## Required work
Restate exactly the lines that run from the start of the records below to the line containing "Mclendon Chisholm, TX", counting both ends, and nothing else; pictures stay out.

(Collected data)
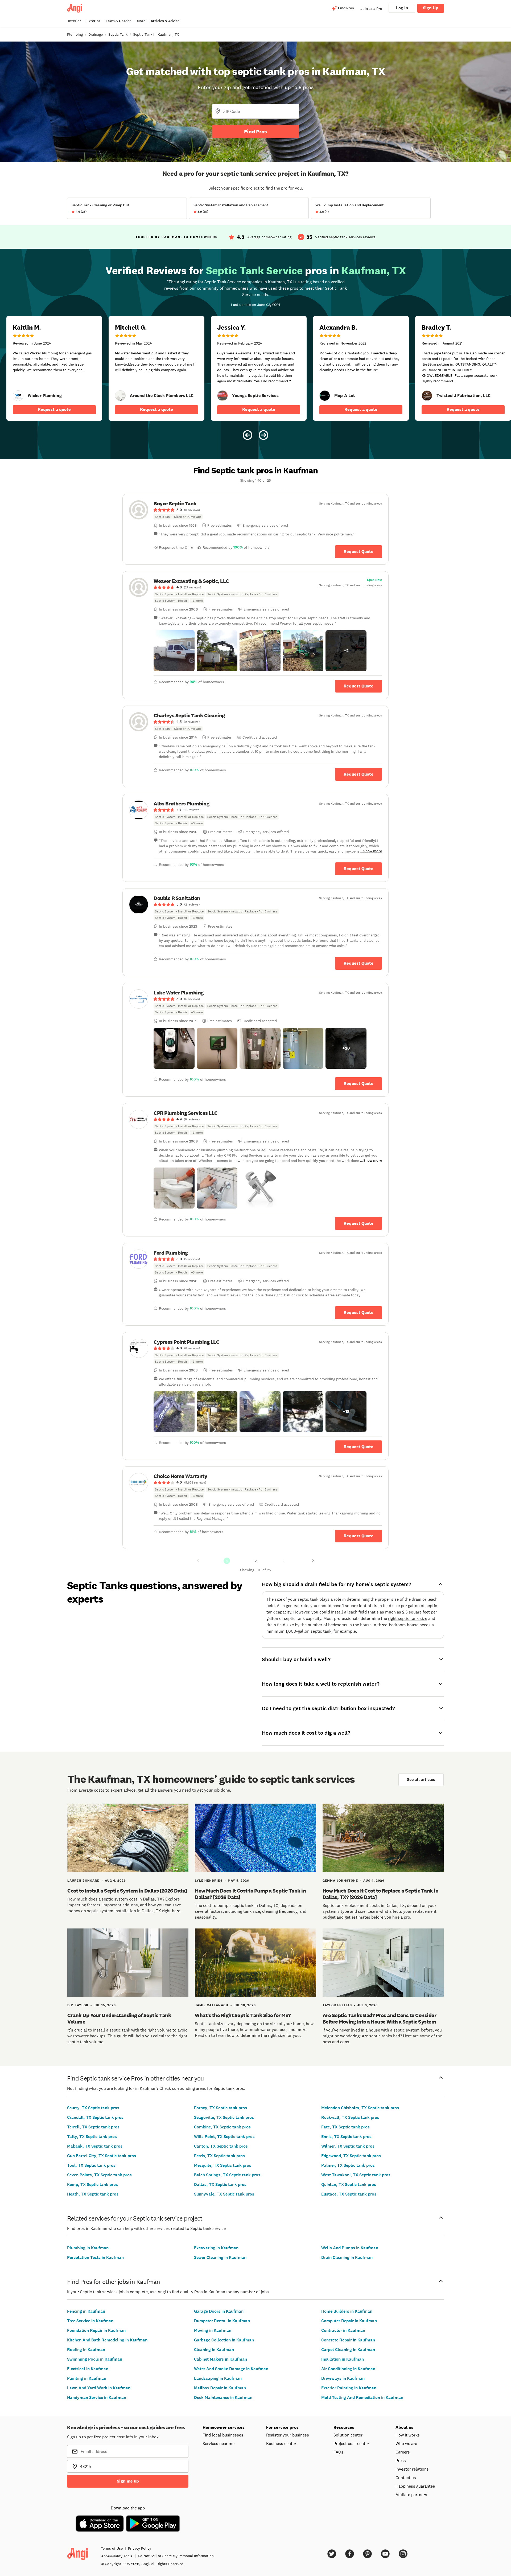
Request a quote (54, 409)
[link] (18, 395)
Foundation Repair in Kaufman (96, 2330)
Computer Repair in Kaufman (349, 2321)
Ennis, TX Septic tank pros (346, 2136)
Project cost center (351, 2443)
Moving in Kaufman (212, 2330)
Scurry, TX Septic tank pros (93, 2108)
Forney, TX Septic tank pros (220, 2108)
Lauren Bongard (83, 1880)
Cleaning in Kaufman (214, 2349)
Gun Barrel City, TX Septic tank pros (101, 2156)
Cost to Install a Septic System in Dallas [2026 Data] (127, 1890)
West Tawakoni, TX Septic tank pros (355, 2175)
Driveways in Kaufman (343, 2378)
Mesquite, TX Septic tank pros (222, 2165)
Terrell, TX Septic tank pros (93, 2127)
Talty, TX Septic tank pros (92, 2136)
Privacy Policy (139, 2548)
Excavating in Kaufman (216, 2248)
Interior (74, 20)
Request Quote (358, 551)
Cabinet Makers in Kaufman (220, 2359)
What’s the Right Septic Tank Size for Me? (243, 2015)
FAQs (338, 2452)
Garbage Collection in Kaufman (224, 2340)
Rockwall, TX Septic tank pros (350, 2117)
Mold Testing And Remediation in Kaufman (362, 2397)
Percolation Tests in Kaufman (95, 2257)
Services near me (218, 2443)
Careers (402, 2452)
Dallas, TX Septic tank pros (220, 2184)
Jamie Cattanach (211, 2005)
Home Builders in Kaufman (346, 2311)
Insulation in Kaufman (342, 2359)
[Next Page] (313, 1561)
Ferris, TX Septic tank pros (219, 2156)
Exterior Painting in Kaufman (348, 2388)
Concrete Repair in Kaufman (348, 2340)
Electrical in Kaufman (87, 2369)
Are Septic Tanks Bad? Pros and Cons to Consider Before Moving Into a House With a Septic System (379, 2018)
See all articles (421, 1779)
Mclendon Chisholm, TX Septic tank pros (360, 2108)
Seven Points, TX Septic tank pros (99, 2175)
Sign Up (430, 8)
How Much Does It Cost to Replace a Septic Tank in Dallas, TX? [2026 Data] (381, 1893)
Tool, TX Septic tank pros (91, 2165)
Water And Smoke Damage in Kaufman (231, 2369)
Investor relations (412, 2469)
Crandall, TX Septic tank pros (95, 2117)
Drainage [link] (95, 34)
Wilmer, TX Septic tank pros (347, 2146)
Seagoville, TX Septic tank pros (224, 2117)
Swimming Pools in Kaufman (94, 2359)
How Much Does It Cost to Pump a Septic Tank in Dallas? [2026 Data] (250, 1893)
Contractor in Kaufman (343, 2330)
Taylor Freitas (337, 2005)
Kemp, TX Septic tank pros (92, 2184)
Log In (402, 8)
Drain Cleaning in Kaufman (347, 2257)
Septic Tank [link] (117, 34)
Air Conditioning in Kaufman (348, 2369)
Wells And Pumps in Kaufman (349, 2248)
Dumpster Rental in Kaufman (222, 2321)
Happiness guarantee (415, 2486)
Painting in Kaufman (86, 2378)
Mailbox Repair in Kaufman (220, 2388)
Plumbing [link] (75, 34)
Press (400, 2460)
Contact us (405, 2477)
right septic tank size (407, 1618)
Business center (281, 2443)
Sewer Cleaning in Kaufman (220, 2257)
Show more (372, 851)
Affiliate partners (411, 2494)
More (141, 20)
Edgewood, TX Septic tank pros (351, 2156)
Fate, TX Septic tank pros (345, 2127)
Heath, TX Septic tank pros (92, 2194)
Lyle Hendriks (208, 1880)
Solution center (347, 2435)
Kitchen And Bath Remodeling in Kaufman (107, 2340)
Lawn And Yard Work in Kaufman (98, 2388)
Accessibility (117, 2556)
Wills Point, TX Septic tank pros (224, 2136)
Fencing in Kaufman (86, 2311)
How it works (407, 2435)
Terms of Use (112, 2548)
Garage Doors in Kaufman (219, 2311)
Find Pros (255, 131)
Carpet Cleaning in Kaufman (348, 2349)
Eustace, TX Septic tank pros (348, 2194)
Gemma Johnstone (340, 1880)
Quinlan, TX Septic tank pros (348, 2184)
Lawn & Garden (118, 20)
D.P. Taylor (77, 2005)
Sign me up (128, 2481)
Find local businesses (223, 2435)
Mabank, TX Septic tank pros (94, 2146)
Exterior (93, 20)
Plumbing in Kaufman (88, 2248)
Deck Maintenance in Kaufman (223, 2397)
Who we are (406, 2443)
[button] (174, 650)
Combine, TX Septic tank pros (222, 2127)
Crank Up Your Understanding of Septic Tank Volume (119, 2018)
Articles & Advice (165, 20)
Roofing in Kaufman (86, 2349)
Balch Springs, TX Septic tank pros (227, 2175)
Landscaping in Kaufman (218, 2378)
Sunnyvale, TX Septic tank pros (224, 2194)
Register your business (287, 2435)
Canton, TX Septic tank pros (221, 2146)
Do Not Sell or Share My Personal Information (176, 2555)
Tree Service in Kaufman (90, 2321)
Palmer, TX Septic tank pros (348, 2165)
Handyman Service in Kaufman (96, 2397)
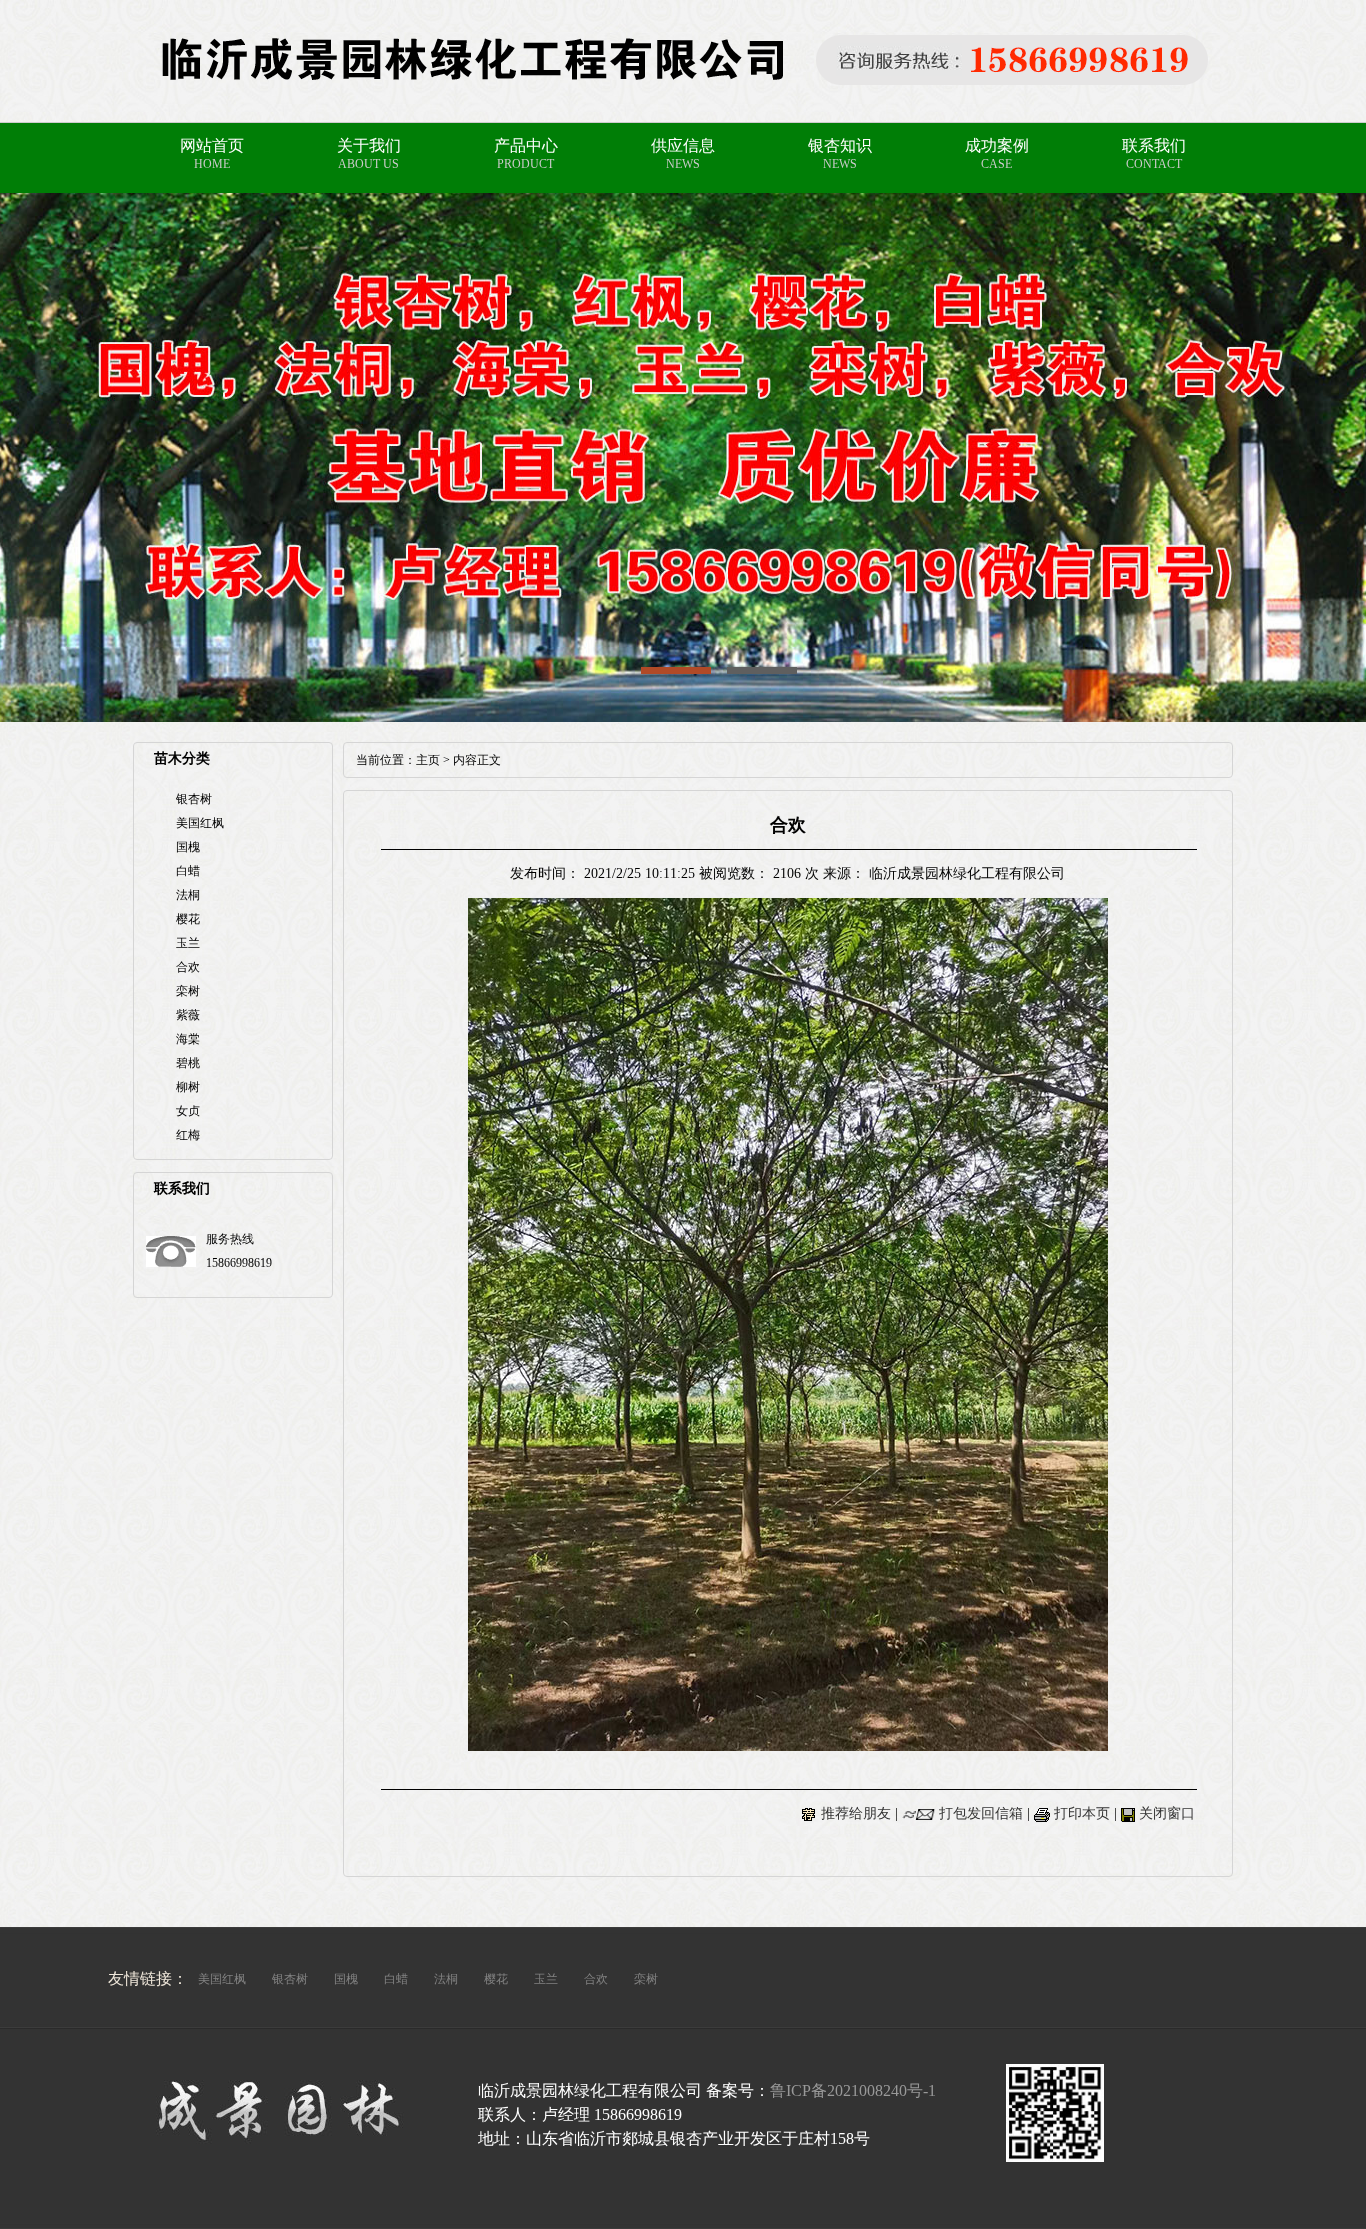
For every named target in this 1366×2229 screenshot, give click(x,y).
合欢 (188, 967)
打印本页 (1082, 1813)
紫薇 (188, 1015)
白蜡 (188, 871)
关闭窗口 (1167, 1813)
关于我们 (369, 145)
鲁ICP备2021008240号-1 (853, 2090)
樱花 (188, 919)
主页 (428, 760)
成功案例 (997, 145)
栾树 (188, 991)
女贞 (188, 1111)
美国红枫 (200, 823)
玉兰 (188, 943)
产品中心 (526, 145)
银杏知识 (840, 145)
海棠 (188, 1039)
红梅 (188, 1135)
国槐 (188, 847)
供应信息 (683, 145)
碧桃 (188, 1063)
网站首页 (212, 145)
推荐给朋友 (856, 1813)
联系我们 (1154, 145)
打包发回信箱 (981, 1813)
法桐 (188, 895)
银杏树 (194, 799)
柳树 (188, 1087)
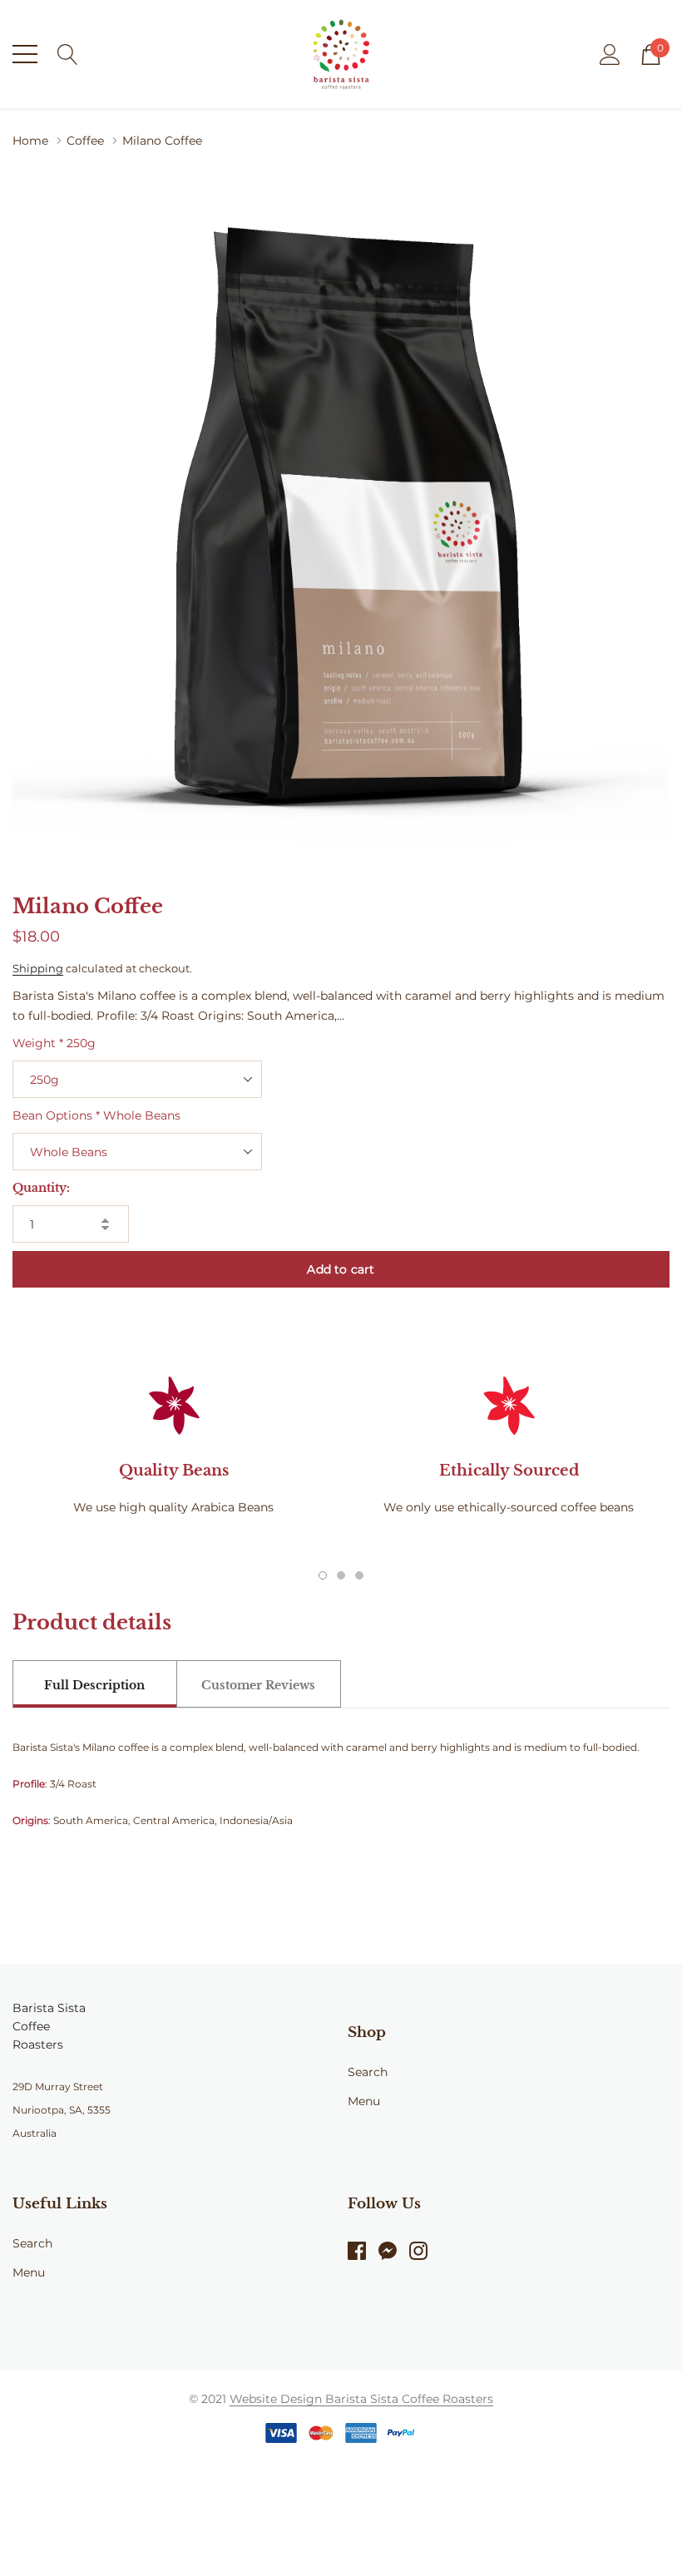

## Reply
Request a quote (54, 409)
[link] (18, 395)
Foundation Repair in Kaufman (96, 2330)
Computer Repair in Kaufman (349, 2321)
Ennis, TX Septic tank pros (346, 2136)
Project cost center (351, 2443)
Moving in Kaufman (212, 2330)
Scurry, TX Septic tank pros (93, 2108)
Forney, TX Septic tank pros (220, 2108)
Lauren Bongard (83, 1880)
Cleaning in Kaufman (214, 2349)
Gun Barrel City, TX Septic tank pros (101, 2156)
Cost to Install a Septic System in Dallas [2026 Data] (127, 1890)
West Tawakoni, TX Septic tank pros (355, 2175)
Driveways in Kaufman (343, 2378)
Mesquite, TX Septic tank pros (222, 2165)
Terrell, TX Septic tank pros (93, 2127)
Talty, TX Septic tank pros (92, 2136)
Privacy Policy (139, 2548)
Excavating in Kaufman (216, 2248)
Interior (74, 20)
Request Quote (358, 551)
Cabinet Makers in Kaufman (220, 2359)
What’s the Right Septic Tank Size for Me? (243, 2015)
FAQs (338, 2452)
Garbage Collection in Kaufman (224, 2340)
Rockwall, TX Septic tank pros (350, 2117)
Mold Testing And Remediation in Kaufman (362, 2397)
Percolation Tests in Kaufman (95, 2257)
Services near me (218, 2443)
Careers (402, 2452)
Dallas, TX Septic tank pros (220, 2184)
Jamie Cattanach (211, 2005)
Home Builders in Kaufman (346, 2311)
Insulation in Kaufman (342, 2359)
[Next Page] (313, 1561)
Ferris, TX Septic tank pros (219, 2156)
Exterior Painting in Kaufman (348, 2388)
Concrete Repair in Kaufman (348, 2340)
Electrical in Kaufman (87, 2369)
Are Septic Tanks Bad? Pros and Cons to Consider Before Moving Into a House With a Septic System (379, 2018)
See all articles (421, 1779)
Mclendon Chisholm, TX Septic tank pros (360, 2108)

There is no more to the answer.